Unicef on the other hand has trained HIV and cholera focal persons saying marrying the two diseases is important as people with HIV have a compromised immune system that can easily be affected if they contract diseases like cholera.

Beitbridge District Aids Coordinator (DAC) for the National Aids Council (NAC) Mr Edward Mulaudzi said the programme was being implemented by NAC and supported by Unicef.

"We did the initial training in 2019 having realised that we have some people who are HIV positive and their immunity is compromised so if they contract cholera when their immunity is compromised, the effects are very bad.

So, we decided to have some focal persons within the district trained so that they can go door to door educating people especially those with HIV so that they take appropriate measures to prevent cholera.

"They teach them about hygiene, washing of hands so basically that is the reason behind cholera community champions, even if you are doing well in the provision of Antiretrovirals but if the infected people contract cholera, then there will be adverse reactions. So, Unicef decided to train HIV and cholera focal persons in the district," he said.

Ms Nomsa Nkala, one of the HIV and cholera focal persons who received training from Unicef said the training was essential as information had cascaded to the communities.

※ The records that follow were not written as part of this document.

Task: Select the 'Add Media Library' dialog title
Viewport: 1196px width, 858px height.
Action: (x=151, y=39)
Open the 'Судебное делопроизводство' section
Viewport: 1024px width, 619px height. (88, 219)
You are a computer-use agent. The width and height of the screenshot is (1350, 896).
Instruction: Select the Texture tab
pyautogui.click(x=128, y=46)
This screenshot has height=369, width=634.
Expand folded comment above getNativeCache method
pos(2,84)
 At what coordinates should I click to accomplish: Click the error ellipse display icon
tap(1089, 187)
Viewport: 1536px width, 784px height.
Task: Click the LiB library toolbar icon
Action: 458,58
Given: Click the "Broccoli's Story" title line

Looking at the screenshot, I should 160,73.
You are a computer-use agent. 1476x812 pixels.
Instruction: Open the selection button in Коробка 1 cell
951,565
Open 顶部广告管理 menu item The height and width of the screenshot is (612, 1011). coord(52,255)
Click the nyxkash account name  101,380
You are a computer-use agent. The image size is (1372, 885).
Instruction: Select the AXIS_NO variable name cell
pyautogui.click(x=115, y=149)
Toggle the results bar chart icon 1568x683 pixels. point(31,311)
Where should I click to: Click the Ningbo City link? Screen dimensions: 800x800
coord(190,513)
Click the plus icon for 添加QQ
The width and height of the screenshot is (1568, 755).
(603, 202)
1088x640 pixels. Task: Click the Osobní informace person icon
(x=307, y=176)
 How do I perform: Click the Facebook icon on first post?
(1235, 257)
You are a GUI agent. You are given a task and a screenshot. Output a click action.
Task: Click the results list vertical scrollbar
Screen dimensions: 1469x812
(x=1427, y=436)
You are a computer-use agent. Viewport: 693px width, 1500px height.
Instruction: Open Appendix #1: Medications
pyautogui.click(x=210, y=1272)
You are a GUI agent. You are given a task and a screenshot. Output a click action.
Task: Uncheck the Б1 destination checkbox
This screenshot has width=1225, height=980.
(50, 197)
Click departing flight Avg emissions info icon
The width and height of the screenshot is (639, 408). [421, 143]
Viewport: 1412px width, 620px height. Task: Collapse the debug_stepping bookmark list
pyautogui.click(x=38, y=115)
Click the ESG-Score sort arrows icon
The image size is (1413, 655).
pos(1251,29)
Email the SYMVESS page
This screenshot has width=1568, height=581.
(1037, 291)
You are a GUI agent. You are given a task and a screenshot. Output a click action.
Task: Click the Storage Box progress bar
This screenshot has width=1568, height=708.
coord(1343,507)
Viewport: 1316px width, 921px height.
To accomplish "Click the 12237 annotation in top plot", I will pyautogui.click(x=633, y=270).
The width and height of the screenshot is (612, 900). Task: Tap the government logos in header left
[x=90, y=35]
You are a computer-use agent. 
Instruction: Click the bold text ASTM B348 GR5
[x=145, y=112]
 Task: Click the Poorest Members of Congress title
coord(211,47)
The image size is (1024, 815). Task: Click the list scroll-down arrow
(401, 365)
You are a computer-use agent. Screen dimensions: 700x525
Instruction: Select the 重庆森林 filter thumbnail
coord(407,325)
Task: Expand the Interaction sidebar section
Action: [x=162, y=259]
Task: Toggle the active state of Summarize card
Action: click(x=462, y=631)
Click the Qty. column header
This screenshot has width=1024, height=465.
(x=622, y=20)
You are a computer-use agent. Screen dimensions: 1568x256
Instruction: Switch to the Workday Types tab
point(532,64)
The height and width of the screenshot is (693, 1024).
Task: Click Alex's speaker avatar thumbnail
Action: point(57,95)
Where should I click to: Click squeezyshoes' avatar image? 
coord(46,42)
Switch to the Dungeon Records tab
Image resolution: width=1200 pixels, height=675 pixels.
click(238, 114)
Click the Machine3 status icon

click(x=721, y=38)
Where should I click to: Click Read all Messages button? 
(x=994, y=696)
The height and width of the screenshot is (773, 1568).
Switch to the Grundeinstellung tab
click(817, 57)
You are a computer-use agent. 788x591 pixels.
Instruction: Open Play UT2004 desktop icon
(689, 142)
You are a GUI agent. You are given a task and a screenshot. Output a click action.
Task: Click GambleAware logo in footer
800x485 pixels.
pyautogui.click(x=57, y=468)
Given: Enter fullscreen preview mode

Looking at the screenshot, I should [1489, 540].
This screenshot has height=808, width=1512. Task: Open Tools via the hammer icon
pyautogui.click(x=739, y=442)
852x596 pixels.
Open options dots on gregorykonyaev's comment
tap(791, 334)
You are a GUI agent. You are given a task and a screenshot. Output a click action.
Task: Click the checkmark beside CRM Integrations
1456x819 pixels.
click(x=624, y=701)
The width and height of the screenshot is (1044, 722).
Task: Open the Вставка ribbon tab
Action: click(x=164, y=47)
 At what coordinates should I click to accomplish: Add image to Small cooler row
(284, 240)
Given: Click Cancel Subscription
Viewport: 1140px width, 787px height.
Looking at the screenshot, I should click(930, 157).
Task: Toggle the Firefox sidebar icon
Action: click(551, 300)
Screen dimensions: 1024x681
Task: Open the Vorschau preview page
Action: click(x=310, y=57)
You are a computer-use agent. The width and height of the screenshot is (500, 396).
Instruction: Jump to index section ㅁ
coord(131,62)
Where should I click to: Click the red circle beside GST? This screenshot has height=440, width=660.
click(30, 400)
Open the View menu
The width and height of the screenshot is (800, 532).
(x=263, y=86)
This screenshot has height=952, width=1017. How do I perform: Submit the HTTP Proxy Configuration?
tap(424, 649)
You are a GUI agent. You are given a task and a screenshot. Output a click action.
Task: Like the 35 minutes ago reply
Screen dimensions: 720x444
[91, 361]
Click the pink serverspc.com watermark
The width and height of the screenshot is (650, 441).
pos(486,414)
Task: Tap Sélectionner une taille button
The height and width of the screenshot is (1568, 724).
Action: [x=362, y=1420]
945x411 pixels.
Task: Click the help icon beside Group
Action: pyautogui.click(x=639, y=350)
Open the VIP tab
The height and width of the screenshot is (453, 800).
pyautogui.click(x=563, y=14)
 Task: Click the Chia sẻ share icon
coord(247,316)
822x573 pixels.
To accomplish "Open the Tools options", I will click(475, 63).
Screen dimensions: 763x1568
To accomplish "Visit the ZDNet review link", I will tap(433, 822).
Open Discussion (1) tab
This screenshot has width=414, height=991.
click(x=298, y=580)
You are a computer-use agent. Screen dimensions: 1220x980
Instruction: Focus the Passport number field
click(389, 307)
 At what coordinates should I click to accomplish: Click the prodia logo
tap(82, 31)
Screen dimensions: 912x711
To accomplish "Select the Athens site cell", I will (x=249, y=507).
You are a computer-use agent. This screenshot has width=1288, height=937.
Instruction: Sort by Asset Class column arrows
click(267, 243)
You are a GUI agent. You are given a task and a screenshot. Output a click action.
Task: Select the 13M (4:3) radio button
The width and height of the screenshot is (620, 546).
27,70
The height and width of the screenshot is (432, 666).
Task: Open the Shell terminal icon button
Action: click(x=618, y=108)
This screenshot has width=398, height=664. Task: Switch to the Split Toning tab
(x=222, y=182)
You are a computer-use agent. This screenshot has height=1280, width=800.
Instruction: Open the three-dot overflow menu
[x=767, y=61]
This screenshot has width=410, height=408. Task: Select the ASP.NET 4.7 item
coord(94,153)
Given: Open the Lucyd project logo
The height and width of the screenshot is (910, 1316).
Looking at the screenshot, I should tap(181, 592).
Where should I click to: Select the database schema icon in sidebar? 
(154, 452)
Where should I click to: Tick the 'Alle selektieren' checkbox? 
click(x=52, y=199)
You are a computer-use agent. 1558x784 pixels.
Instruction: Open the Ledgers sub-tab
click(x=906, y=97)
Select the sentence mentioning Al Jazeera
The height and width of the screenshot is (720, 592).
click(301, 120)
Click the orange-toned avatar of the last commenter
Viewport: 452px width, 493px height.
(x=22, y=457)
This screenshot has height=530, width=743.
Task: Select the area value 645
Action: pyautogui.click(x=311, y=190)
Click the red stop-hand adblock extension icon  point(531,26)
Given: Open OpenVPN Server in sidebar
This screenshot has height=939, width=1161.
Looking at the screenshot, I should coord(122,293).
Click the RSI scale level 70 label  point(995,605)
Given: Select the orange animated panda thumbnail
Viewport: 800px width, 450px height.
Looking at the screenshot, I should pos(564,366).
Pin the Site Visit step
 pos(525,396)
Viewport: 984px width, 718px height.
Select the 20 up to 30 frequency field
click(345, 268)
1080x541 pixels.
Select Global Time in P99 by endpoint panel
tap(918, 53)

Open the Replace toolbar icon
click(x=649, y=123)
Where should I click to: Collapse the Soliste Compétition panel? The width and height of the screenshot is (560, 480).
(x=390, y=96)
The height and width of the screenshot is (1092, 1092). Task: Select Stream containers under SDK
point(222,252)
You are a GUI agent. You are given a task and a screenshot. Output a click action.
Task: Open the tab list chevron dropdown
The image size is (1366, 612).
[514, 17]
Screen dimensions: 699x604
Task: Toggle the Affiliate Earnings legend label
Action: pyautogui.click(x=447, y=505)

"I was trained in 2020 part of my job is moving from door to door educating the communities about health issues, especially during this period when there is a cholera outbreak in the district. We take our messages to HIV support groups, churches, gatherings and even at boreholes when people are collecting water.

We educate them about maintaining a high level of hygiene and eating clean and well-cooked hot food. We also encourage those on ART to take their drugs religiously, even those who are HIV-negative, we teach them about living in a hygienic environment to prevent the outbreak of diseases like cholera," said Ms Moyo.

She, however, said some of the challenges they come across was non-acceptance of health messages by the community in some cases.

"We visit homes that are drug dens and these people do not accept health information from community workers.

We also come across women who are into drugs who abandon their children and when we get to those homes we are forced to then attend to the children and take them to relevant authorities as we cannot just leave young children unattended. We also come across abused children, these are some of the things we encounter outside of our core roles," she said.

The community workers encouraged communities not to keep any person in the home if they have running stomachs or were vomiting as those were symptoms of cholera but should visit the nearest health centre.